Aprender a relajar el cuerpo conduce sin duda, a la relajación de la mente y la tranquiliad de las emociones. Estas técnicas contribuyen a la concentración mental, la intensificación de la atención, la suspensión de los automatismos mentales y propician estados mentales positivos.TÉCNICA 1: Conviértete en un observador de tu respiración. Contempla el flujo de la respiración, su proceso de inhalación y exhalación. evitando pensamientos, ideas o divagaciones mentales.
Ahora deberás intentar ralentizar la exhalación. Intenta que la espiración sea más lenta y más larga, pues eso creará una sensación de fluidez, que es el objetivo de esta práctica. Desconecta la mente de todo y enfócala en la respiración. Toma el aire prestando mucha atención y cada vez que espires, siente cómo tu cuerpo se afloja cada vez más, se deja ir y entra en un estado de silencio interior y quietud.
TÉCNICA 2: Esta es una visualización de expansión. Trabajarás con una luz dorada, como la de un atardecer.

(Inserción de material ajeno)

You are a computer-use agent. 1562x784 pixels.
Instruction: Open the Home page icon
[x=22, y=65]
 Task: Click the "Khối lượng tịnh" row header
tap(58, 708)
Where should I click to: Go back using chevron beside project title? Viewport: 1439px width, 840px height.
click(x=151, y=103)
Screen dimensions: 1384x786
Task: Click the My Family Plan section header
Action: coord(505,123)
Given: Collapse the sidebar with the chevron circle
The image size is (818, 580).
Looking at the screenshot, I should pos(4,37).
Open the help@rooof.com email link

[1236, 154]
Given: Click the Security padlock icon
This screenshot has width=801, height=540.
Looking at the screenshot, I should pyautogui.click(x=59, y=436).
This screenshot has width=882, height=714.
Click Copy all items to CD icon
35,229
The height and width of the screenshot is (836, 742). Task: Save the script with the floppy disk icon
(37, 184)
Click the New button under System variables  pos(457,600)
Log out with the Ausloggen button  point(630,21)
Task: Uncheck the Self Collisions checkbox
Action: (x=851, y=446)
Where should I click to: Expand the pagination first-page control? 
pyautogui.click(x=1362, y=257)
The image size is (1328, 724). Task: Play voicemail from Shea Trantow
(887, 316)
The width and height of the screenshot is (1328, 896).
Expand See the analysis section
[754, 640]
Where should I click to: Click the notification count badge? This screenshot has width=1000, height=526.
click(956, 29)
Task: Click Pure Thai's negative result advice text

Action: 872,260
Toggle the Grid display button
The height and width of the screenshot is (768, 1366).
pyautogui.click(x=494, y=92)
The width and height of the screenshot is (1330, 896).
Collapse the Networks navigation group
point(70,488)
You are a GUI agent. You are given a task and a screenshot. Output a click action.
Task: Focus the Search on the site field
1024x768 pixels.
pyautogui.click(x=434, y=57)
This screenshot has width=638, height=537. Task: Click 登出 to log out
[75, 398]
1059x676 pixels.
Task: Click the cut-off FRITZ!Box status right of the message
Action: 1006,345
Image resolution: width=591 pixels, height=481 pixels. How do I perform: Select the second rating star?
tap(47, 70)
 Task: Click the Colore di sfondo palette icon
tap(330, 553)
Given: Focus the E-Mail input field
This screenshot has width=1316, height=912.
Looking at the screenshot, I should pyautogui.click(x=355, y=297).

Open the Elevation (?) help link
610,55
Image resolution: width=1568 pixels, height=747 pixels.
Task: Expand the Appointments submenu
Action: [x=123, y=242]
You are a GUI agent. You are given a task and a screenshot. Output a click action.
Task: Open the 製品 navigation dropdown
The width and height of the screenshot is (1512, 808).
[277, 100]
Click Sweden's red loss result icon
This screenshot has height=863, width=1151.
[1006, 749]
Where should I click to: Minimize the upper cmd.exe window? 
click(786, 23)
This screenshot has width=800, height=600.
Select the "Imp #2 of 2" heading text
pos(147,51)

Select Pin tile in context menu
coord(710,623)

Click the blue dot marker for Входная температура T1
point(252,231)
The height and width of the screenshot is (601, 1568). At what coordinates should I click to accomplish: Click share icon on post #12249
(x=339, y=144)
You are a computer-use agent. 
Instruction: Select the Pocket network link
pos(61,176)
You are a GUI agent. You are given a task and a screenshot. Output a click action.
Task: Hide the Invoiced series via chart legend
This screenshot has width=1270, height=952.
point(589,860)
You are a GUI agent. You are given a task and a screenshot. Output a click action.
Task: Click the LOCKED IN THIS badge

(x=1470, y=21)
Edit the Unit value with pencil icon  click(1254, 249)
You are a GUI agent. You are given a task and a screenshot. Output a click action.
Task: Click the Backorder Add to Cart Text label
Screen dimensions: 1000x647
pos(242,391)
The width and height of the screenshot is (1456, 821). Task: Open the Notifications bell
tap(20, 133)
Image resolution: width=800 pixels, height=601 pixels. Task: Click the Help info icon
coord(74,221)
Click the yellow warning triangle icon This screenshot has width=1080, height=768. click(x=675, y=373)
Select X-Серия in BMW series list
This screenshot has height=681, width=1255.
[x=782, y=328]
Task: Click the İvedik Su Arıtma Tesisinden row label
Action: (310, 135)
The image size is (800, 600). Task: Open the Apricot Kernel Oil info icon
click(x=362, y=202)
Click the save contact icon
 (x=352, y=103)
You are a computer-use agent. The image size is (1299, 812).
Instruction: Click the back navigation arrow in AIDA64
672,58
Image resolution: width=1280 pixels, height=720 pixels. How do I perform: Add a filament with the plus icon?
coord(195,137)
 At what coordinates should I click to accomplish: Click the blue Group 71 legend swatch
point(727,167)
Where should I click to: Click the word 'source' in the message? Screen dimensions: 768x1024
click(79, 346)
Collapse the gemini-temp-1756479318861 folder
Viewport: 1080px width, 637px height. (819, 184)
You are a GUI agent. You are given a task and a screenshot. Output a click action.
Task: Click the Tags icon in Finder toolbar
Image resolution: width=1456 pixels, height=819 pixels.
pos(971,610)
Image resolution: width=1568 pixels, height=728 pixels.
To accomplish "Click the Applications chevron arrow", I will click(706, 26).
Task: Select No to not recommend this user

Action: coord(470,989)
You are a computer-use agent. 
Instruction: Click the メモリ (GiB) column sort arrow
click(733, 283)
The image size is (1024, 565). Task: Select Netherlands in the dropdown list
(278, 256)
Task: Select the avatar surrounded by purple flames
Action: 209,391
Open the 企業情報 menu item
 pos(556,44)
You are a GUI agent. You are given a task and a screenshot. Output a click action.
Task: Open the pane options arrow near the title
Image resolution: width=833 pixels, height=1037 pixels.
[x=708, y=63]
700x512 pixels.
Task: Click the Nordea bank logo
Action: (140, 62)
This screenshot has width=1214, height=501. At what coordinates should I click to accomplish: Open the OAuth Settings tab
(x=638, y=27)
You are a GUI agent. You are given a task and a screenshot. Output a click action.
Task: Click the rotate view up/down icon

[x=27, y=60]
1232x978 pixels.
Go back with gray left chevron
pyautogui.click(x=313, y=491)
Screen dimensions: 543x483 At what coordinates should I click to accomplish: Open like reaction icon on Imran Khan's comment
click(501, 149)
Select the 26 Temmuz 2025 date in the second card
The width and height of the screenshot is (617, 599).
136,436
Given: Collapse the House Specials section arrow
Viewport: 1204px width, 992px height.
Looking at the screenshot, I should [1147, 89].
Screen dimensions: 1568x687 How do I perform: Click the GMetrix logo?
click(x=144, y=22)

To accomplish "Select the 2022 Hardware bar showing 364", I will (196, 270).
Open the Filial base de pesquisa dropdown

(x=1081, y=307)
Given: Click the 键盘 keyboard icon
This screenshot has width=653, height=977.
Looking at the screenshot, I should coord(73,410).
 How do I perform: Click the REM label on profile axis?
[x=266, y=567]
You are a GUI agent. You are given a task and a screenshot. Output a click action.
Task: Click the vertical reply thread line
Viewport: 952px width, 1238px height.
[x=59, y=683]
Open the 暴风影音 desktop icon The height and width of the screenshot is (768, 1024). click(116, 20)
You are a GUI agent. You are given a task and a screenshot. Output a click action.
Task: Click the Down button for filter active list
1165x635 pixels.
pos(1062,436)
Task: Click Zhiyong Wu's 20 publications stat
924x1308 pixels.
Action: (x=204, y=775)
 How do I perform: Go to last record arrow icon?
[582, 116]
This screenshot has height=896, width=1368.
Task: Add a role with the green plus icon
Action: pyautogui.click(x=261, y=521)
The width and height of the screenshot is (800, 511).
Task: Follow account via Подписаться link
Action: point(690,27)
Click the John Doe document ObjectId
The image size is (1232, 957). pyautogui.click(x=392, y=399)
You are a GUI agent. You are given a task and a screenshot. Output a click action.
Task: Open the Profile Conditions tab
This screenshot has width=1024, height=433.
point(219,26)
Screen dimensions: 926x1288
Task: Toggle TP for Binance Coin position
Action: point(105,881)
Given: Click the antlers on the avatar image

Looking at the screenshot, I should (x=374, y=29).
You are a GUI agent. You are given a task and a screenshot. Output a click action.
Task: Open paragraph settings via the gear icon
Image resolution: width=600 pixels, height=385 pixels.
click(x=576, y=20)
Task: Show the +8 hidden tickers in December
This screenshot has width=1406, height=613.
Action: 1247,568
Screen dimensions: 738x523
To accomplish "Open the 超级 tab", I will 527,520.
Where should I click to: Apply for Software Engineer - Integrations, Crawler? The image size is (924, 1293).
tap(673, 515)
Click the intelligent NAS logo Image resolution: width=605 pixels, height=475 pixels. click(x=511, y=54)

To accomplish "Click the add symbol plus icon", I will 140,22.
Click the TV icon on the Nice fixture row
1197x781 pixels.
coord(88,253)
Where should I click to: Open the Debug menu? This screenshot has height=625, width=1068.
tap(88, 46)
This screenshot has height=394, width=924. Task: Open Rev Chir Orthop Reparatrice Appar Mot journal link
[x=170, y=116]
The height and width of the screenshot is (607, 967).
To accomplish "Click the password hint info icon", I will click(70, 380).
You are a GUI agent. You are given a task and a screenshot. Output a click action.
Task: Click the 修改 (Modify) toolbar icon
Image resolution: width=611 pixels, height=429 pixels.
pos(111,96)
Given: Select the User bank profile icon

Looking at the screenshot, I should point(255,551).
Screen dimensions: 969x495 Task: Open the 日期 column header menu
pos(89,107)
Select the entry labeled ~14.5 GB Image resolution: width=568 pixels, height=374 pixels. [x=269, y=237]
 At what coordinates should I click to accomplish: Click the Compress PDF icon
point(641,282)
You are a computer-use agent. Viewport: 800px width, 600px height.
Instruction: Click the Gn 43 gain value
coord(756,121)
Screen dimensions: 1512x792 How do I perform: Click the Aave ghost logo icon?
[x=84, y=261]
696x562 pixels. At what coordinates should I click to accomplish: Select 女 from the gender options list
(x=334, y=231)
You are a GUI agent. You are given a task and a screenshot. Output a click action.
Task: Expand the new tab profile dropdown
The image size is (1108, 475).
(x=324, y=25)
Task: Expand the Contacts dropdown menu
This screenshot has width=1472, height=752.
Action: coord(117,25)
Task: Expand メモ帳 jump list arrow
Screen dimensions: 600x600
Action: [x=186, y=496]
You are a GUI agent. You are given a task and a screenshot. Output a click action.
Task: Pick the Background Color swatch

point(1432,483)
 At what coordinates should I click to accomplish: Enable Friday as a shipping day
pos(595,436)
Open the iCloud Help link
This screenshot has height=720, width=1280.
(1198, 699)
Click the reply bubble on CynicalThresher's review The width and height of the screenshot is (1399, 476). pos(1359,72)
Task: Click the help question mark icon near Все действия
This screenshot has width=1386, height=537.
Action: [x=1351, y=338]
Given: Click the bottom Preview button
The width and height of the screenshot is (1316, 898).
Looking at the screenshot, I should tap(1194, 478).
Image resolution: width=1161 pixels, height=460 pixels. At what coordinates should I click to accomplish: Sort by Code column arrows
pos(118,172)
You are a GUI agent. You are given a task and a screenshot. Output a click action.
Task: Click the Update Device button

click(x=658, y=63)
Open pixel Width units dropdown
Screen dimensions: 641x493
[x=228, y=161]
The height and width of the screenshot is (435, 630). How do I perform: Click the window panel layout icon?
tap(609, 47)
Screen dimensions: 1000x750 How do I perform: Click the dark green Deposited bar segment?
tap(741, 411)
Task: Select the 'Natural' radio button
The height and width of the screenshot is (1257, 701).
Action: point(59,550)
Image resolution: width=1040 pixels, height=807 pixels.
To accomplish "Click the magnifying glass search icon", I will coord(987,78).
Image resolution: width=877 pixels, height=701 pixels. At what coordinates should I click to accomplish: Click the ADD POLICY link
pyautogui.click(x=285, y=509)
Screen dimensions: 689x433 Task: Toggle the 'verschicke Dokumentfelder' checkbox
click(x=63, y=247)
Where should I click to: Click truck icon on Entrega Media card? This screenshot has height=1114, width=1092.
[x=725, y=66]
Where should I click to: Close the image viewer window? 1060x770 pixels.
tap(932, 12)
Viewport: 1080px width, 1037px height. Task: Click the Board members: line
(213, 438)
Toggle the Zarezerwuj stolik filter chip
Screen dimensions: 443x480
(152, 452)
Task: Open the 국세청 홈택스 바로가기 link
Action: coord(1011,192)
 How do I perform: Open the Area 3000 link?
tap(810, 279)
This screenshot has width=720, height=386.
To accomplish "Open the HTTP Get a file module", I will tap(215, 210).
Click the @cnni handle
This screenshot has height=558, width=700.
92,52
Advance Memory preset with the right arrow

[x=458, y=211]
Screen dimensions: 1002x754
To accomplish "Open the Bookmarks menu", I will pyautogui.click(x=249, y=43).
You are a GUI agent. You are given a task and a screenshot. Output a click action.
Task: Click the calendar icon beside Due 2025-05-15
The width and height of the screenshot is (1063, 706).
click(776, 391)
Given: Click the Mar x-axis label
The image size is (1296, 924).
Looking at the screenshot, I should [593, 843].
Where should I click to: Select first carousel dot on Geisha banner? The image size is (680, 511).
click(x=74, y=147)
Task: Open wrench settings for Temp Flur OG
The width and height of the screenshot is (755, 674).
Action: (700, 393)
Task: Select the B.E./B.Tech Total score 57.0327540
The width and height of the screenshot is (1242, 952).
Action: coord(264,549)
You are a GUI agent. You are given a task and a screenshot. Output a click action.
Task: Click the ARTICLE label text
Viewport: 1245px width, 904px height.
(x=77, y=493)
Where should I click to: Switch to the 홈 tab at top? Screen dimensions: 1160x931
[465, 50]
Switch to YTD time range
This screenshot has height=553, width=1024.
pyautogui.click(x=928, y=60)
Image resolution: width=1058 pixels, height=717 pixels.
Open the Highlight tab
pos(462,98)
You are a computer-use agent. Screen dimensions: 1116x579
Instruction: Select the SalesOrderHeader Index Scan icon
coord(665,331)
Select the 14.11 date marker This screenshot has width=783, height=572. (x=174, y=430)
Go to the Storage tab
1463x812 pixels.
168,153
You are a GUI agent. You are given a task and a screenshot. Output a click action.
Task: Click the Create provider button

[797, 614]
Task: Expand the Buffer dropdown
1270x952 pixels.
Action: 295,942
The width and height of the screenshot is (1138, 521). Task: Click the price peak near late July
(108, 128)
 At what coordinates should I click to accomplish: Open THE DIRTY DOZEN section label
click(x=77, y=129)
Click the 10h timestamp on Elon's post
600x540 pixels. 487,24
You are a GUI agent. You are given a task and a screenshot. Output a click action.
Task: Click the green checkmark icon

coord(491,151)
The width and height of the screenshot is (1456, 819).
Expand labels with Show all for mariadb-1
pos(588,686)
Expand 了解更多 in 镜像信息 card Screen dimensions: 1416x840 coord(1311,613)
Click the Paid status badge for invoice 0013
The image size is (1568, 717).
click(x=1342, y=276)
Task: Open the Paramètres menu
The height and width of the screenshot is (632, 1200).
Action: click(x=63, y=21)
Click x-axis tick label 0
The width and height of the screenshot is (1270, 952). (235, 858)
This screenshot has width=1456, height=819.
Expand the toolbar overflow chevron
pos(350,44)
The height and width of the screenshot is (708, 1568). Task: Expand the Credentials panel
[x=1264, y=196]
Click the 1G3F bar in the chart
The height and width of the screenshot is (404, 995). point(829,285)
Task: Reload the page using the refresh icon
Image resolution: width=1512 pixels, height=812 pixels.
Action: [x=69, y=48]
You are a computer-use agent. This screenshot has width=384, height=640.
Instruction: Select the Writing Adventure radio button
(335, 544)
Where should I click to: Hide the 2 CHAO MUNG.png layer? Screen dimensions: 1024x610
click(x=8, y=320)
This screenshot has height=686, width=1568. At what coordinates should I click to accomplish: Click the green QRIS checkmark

Esa luz tiene una naturaleza de plenitud y sosiego. El ejercicio consiste en imaginar que, de tu corazón, parte un punto de placentera y sosegadora luz dorada. Este punto comienza a irradiar en todas las direcciones, hasta formar un ilimitado océano de apacible luz dorada, del que tú formarás parte con un sentimiento de plenitud y sosiego.
TÉCNICA 3: Visualiza las apacibles, serenas y traslúcidas aguas de un lago e inspírate en ellas para apaciguar la mente y el espíritu. También puedes visualizarte a tí mismo tranquilamente acostado y relajado sobre la arena blanca del lago, en un estado de reconfortante silencio.